The Stand-In

We go west to the Music Garden and wander the paths through the landscaped plants. The sun is already hot but the garden retains some of the coolness from the night.

“What will you do when Fangli goes back home?” he asks as he balances on the edge of a grass-covered step. I reach out to grab him as he tilts back, but he only winks at me.

“Find a job, I guess.” I’m not enthusiastic.

“Not Eppy?”

A warm flush comes over me; he believes in it enough to think I can make it a business. “I’ll have to do that on the side. Need to pay the bills.”

He hands me a card. “Robin Banerjee.”

I gaze at it. “What?”

“Didn’t get a chance to talk to him the other night, so I asked around. Apparently he’s a nice guy.” He nods at the card. “That’s his personal cell.”

“You did this for me?” I take the card. There it is, black font on matte card stock. Robin Banerjee’s cell number. At the Chanel party, I’d been torn between wanting Sam to intercede and needing to do it myself. That’s faded. Help isn’t anything to be ashamed of and it doesn’t take away from my independence.

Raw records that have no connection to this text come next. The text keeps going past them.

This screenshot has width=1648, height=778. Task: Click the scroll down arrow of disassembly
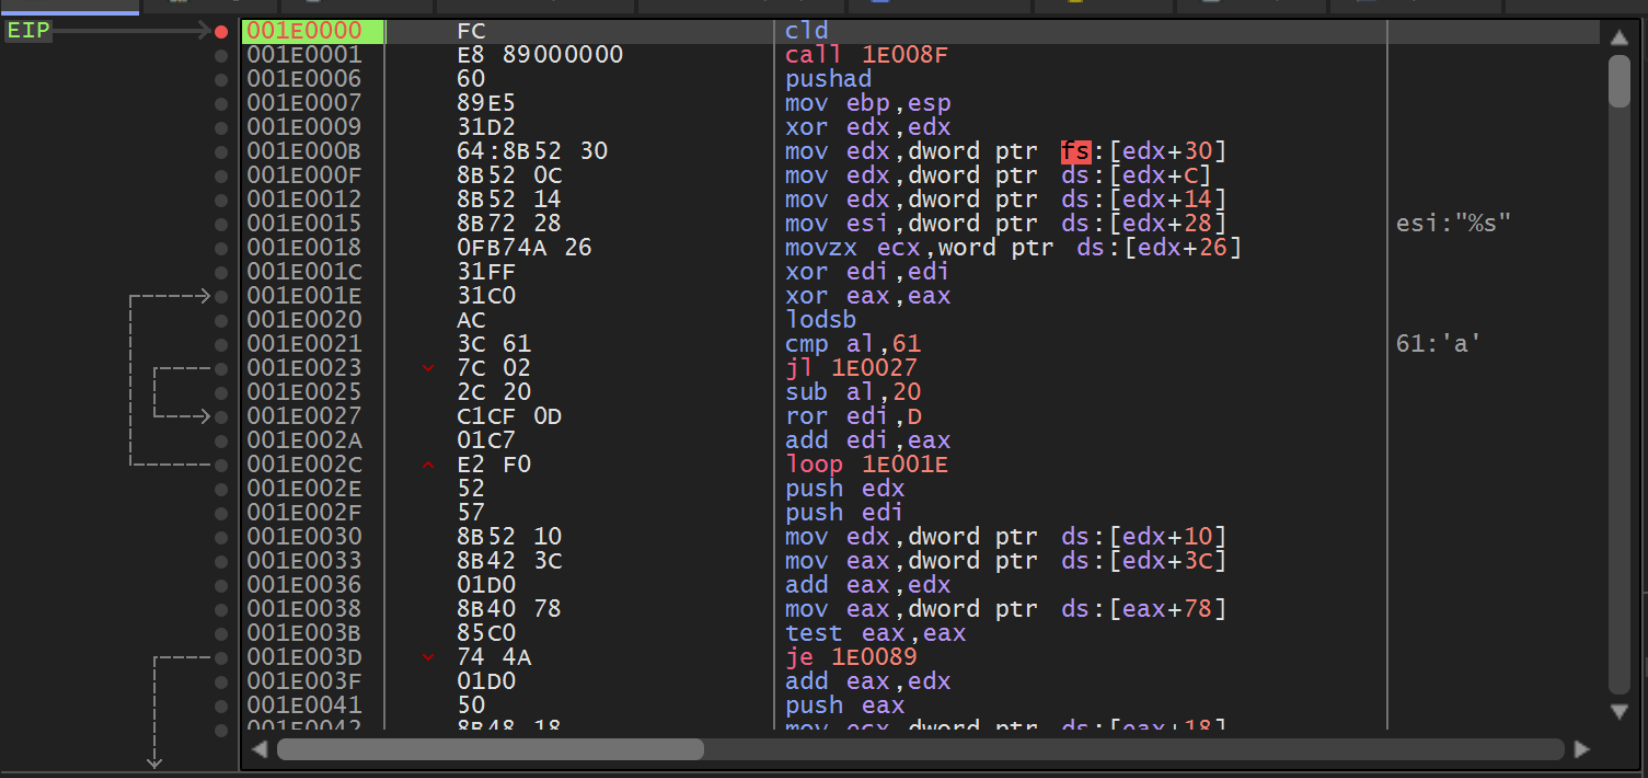click(x=1619, y=711)
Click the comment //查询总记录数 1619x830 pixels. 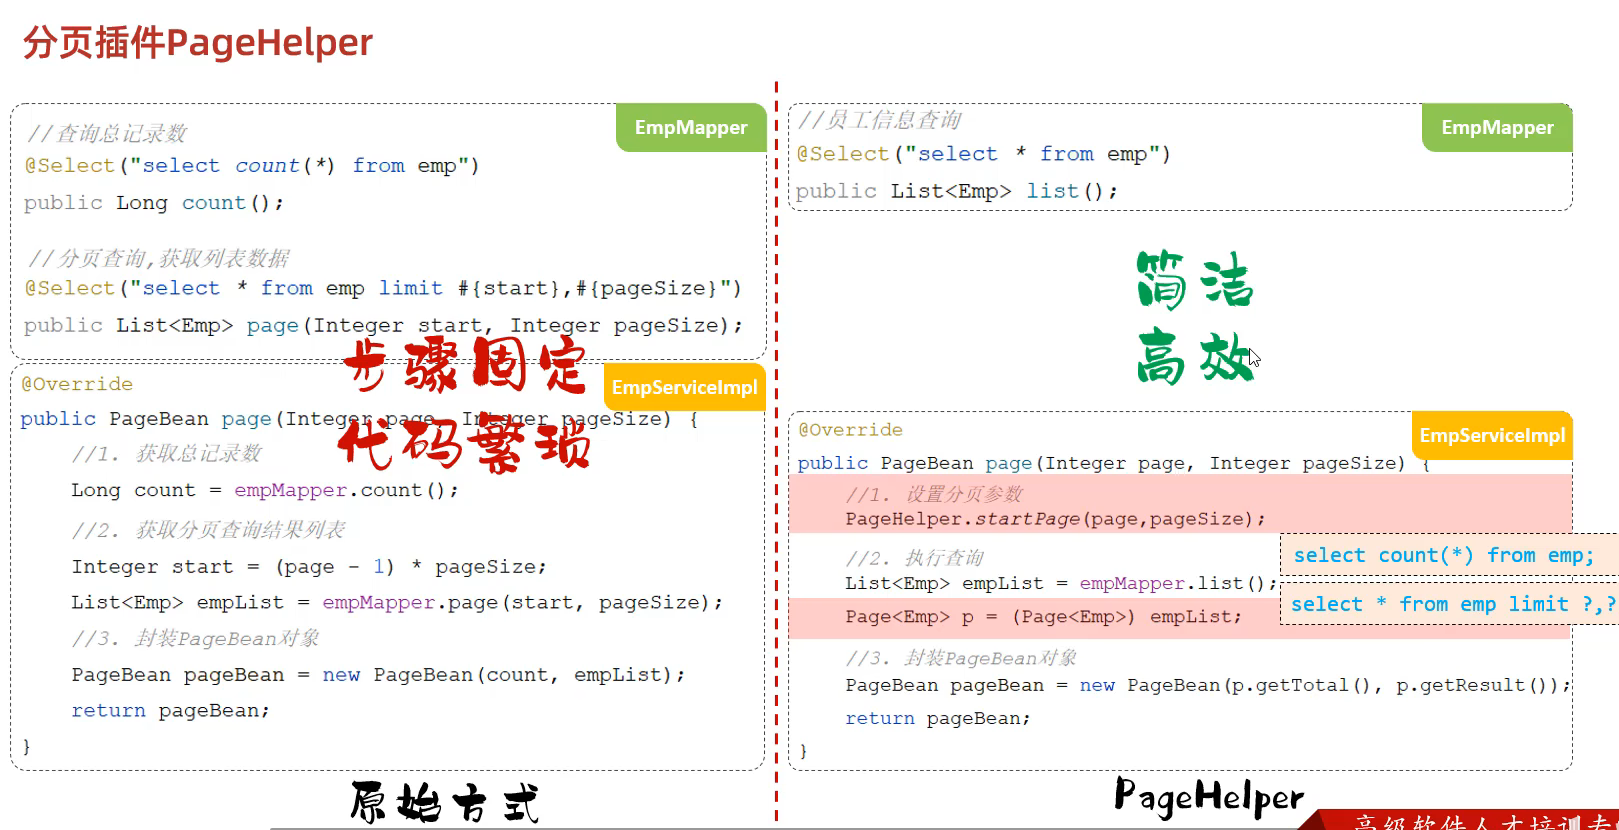[x=107, y=133]
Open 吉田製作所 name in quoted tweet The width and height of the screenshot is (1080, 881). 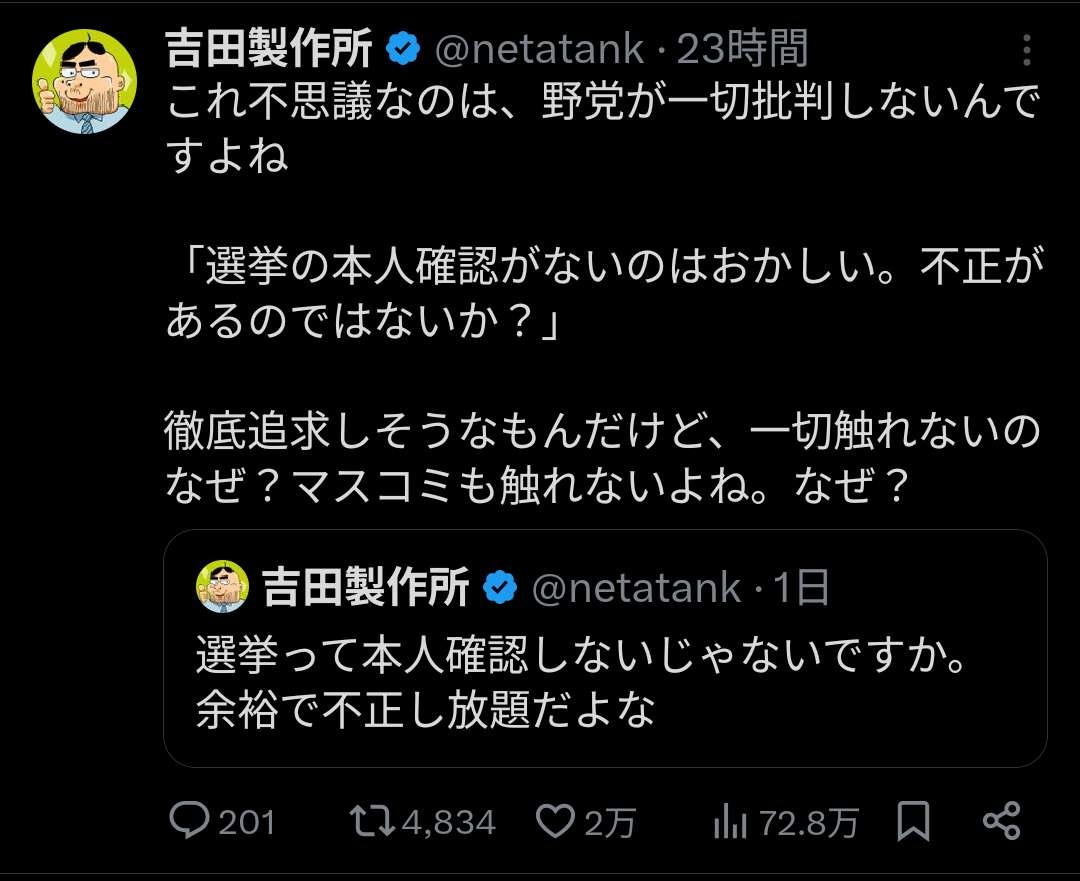[x=366, y=588]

“I want one thing in return.”

“What?”

“You let me use Eppy right away. With Deng gone, I’m desperate to keep my life in order.”

I take my phone out and send him the hidden URL right then and there. Then I pause. “You got me this number and you have no idea if Eppy works or not.”

“I believe in you,” he says. “You haven’t failed at anything I’ve seen you try yet.”

When was the last time someone had this blind faith in me, even more than I have in myself? Combined with what Fangli said the other night, it makes my vision go a little blurry. “Thank you.”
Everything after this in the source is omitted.